Reuters reported on October 13 that “Germany and more than a dozen NATO partners aim to jointly procure air defense systems that protect allied territory from missiles, eying Israel’s Arrow 3 system, U.S. Patriot, and German IRIS-T units among the options. The system has been named European Sky Shield.” Consistent with U.S. and NATO commitments to integrated and intraoperative systems, Sky Shield is being designed to fully integrate the short, medium, and long-range missile defense systems of all participating nations.
Those who signed the October letter of intent are Germany, Britain, Slovakia, Norway, Latvia, Hungary, Bulgaria, Belgium, the Czech Republic, Finland, Lithuania, the Netherlands, Romania, and Slovenia. Defense News had earlier reported that “Some allies may only be interested in one layer of the shield while others will opt for the full suit,” with the opportunity to expand their limited systems in the future.
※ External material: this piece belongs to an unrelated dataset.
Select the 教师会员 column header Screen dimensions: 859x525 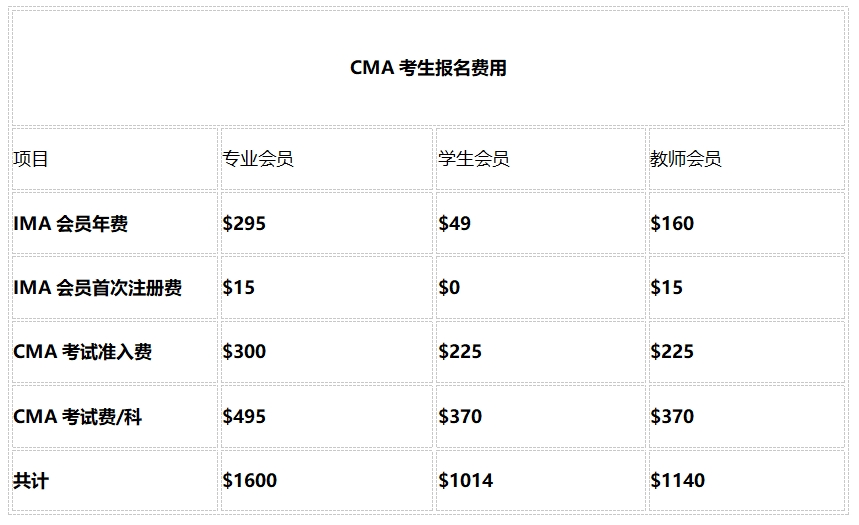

France, Italy, Turkey, Spain, and Poland have yet to sign on as they have their own competing air defense systems. Continued negotiations about their and non-NATO member states possibly joining Sky Shield are anticipated. Additionally, the U.S. will continue to operate some ballistic missile sites in eastern Europe independently from NATO. […]
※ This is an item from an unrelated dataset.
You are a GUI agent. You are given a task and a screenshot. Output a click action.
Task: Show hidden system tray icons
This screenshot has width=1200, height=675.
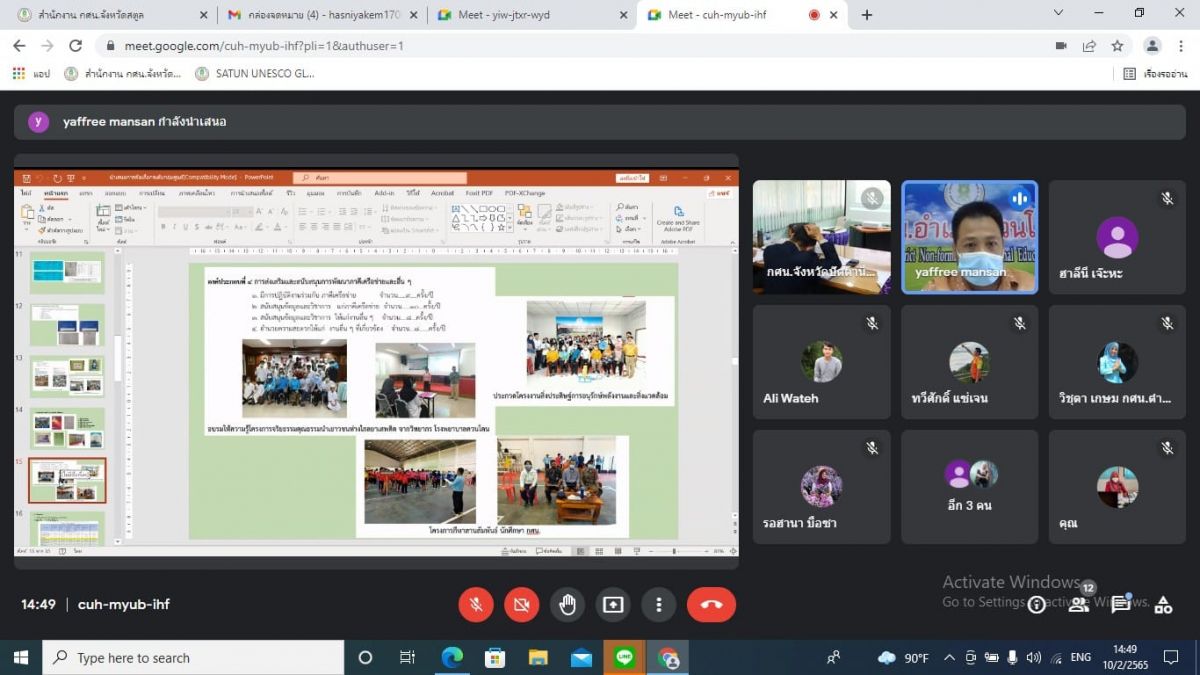tap(949, 657)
Investments of tens of billions of Euros, if not more, will be required if a system is to be built with the ostensible goal of protecting the eastern flank of NATO from Norway in the north to Greece in the south. That said, we know from repeated failed missile defense tests and the limited capabilities of Israeli and Ukrainian missile defenses, absolute protection is still far beyond what missile defenses can provide. 80% reliability against conventionally armed missiles can provide meaningful, if not total, protection.
But a 20 per cent failure rate in downing nuclear armed missiles would result in unimaginable devastation, possibly global cooling or worse, nuclear winter. Worth noting is that the U.S. has no real defenses against Russia’s new hypersonic and other exotic nuclear weapons delivery systems. […]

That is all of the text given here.